Prescrit pour soulager des spasmes digestifs, urinaires, biliaires ou gynécologiques, le Spasfon est omniprésent dans les pharmacies françaises. Déjà sur la sellette en 2023 avec la parution du livre Pilules roses : De l’ignorance en médecine de Juliette Ferry-Danini, enseignante-chercheuse à l’université de Namur (Belgique), ce médicament à base de phloroglucinol est de nouveau épinglé, ce mardi 26 novembre, par la revue médicale Prescrire, relayée par l'AFP.

Le Spasfon, pas plus efficace qu’un placebo ?

Si le médicament, commercialisé par le laboratoire Teva, ne figure pas parmi les 88 traitements commercialisés à proscrire, c’est parce que "son efficacité est au mieux modeste dans les troubles intestinaux bénins récurrents", mais sans certitude à ce stade. C’est uniquement ce doute qui le sauve, dans la mesure où le bilan 2025 de Prescrire recense les médicaments plus dangereux qu’utiles dans toutes les situations dans lesquelles il est autorisé.

Or, "dans les autres situations cliniques, qu’elles soient urinaires, gynécologiques, biliaires ou digestives, il n’y a rien à attendre du phloroglucinol au-delà de l’efficacité d’un placebo", selon la revue médicale.

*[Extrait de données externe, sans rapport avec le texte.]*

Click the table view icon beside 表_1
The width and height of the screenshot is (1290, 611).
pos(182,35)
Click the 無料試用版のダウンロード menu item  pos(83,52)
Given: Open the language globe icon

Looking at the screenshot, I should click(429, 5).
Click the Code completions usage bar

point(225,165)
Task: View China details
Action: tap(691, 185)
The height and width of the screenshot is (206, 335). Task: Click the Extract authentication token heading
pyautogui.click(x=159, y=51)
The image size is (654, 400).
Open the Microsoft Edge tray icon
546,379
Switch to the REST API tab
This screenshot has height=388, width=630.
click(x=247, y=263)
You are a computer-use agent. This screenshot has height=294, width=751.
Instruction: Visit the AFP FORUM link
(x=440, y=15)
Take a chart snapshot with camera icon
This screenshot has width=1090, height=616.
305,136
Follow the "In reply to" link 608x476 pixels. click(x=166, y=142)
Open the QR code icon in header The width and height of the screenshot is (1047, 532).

Le cœur du problème résiderait dans l’évaluation scientifique du Spasfon : les auteurs critiquent une "évaluation indigente" des études cliniques, avec des données limitées ou absentes pour plusieurs de ses troubles.

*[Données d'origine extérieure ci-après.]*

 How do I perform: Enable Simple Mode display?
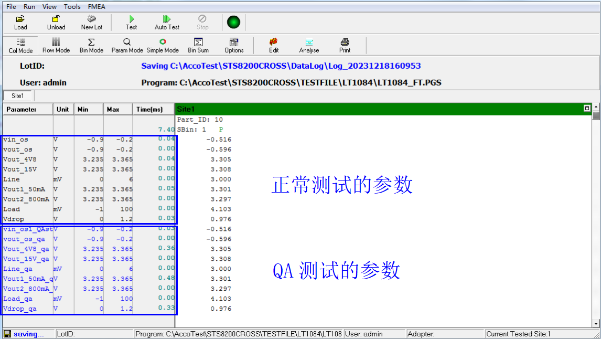tap(163, 45)
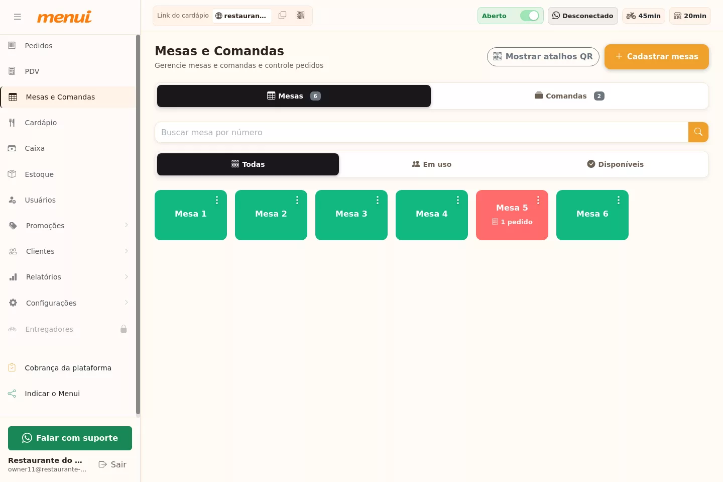
Task: Click the hamburger menu icon
Action: point(18,17)
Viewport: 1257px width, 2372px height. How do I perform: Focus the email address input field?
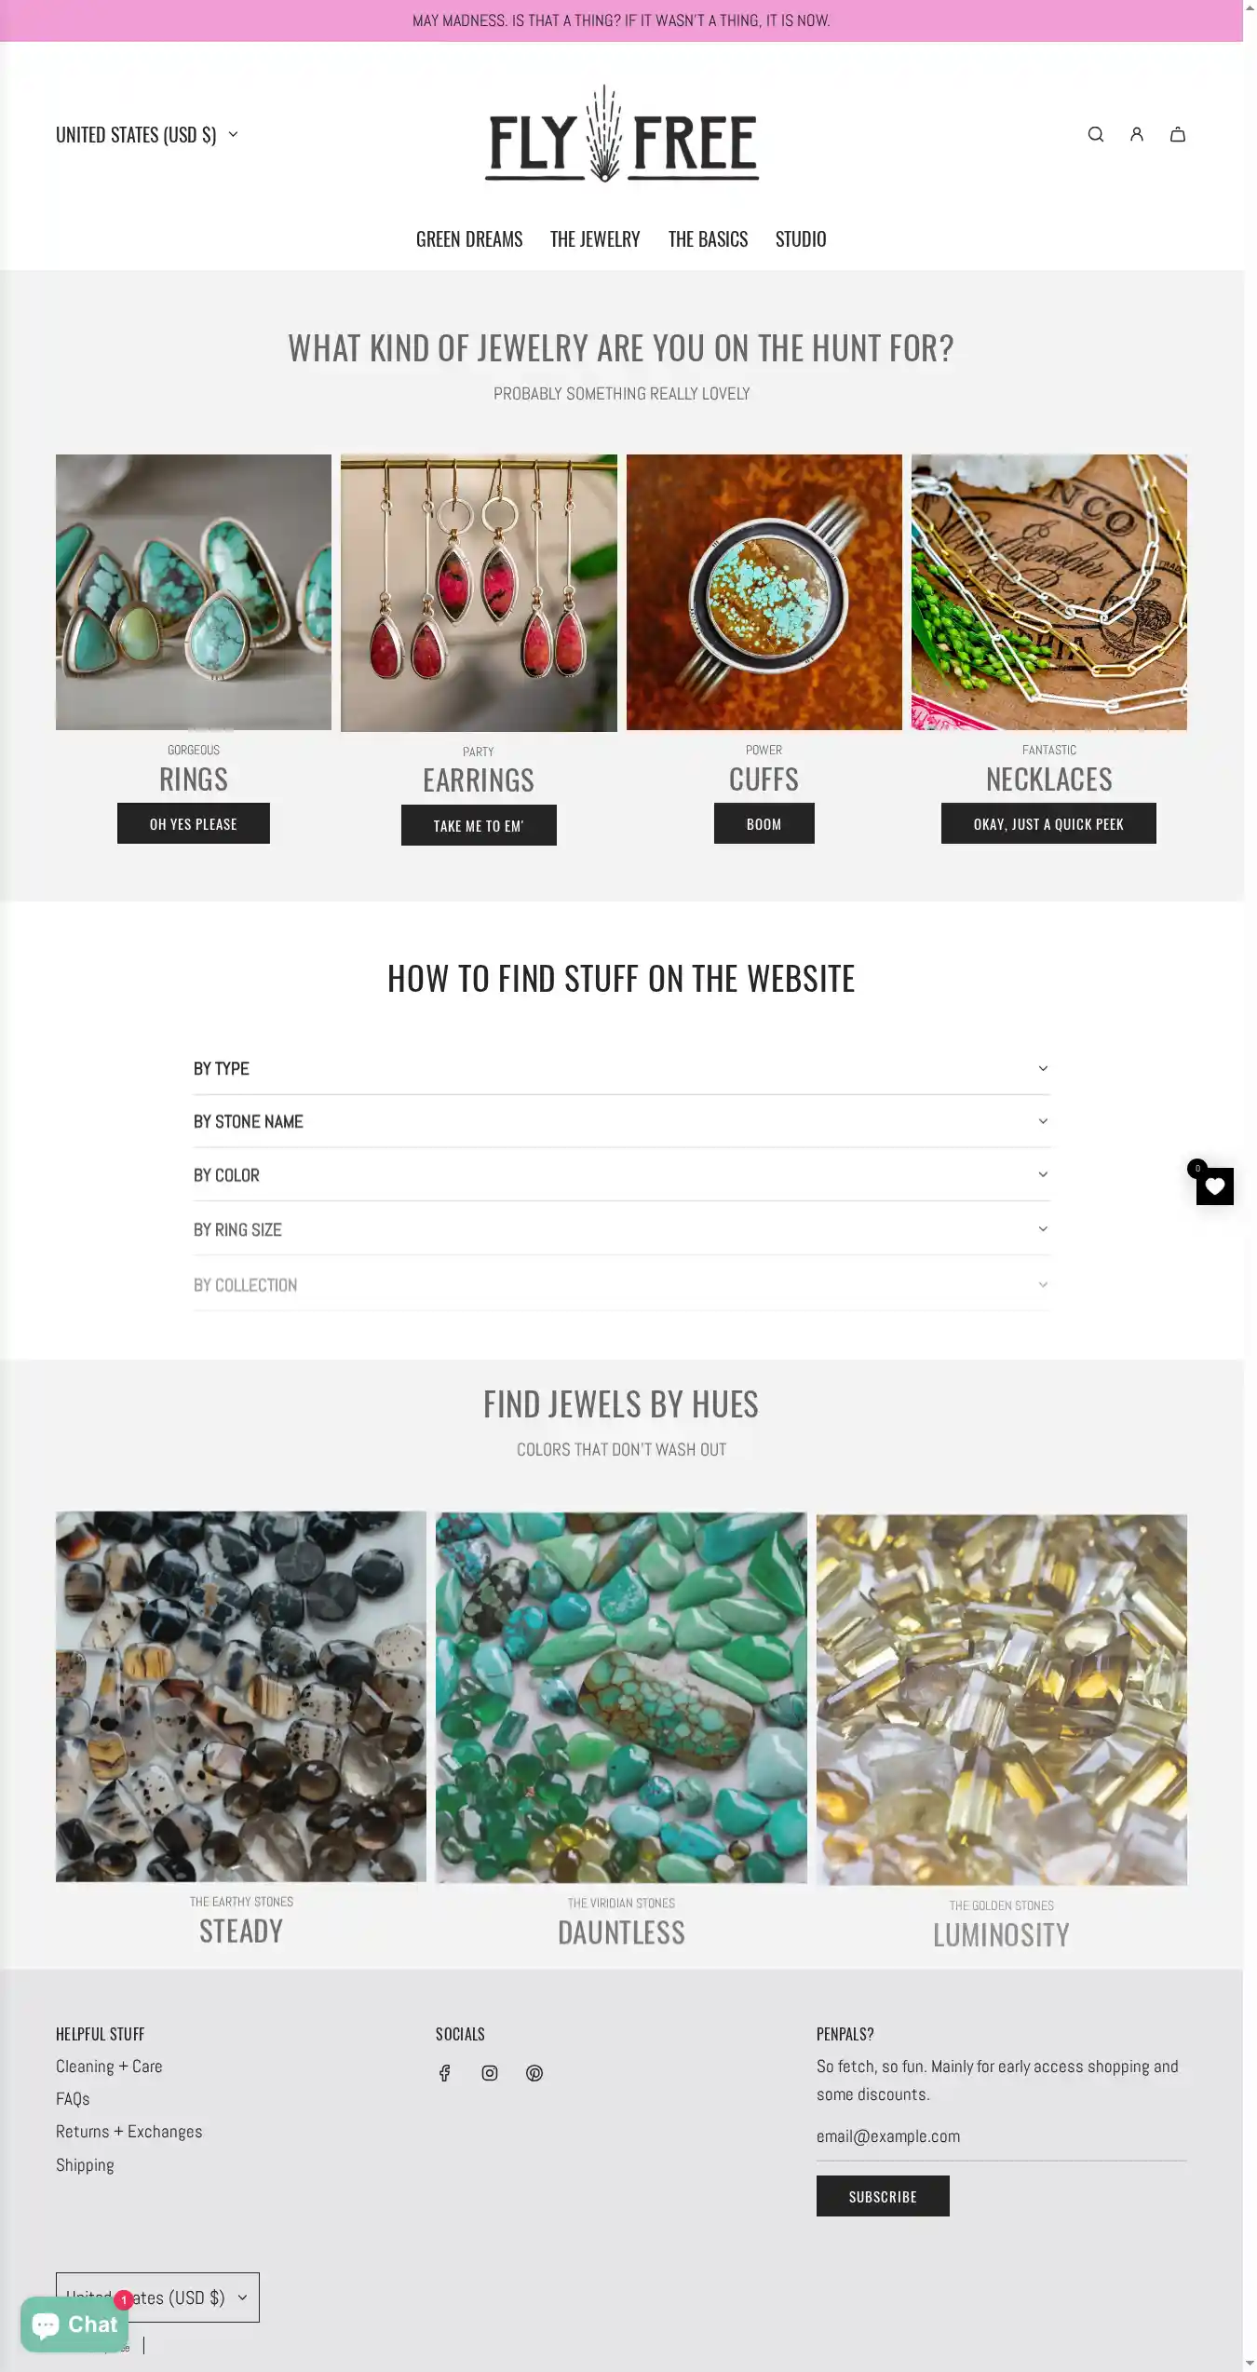coord(1001,2136)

En dépit de ces incertitudes, le médicament continue d’être remboursé, à hauteur de 15 % dans certains cas, notamment les douleurs liées aux règles. En 2023, près de 26,5 millions de boîtes ont été remboursées par l’Assurance Maladie, pour un coût avoisinant 14 millions d’euros.

Les effets secondaires potentiellement graves du Spasfon

La revue, citant la référence médicale du Vidal, met en garde également contre des effets secondaires potentiellement graves du Spasfon, bien que rares : réactions allergiques, œdème de Quincke, voire choc anaphylactique. Elle affirme qu’il faut tout particulièrement éviter de prendre du Spasfon quand on est enceinte, ou qu’on projette de le devenir.

Le laboratoire Teva, de son côté, assure que "les connaissances sur l’efficacité de ces médicaments sur les spasmes d’origines diverses reposent sur une utilisation en recherche clinique depuis plusieurs décennies".

Pour la chercheuse Juliette Ferry-Danini, le Spasfon pose un problème d’éthique médicale. Elle qualifie son usage de "gâchis d’argent" et souligne un "biais de genre", car ce médicament est majoritairement prescrit aux femmes, notamment pour les douleurs menstruelles, sans preuve tangible d’efficacité. "C’est quand même fou qu’on continue à donner ce qui s’apparenterait peut-être à un placebo aux patients."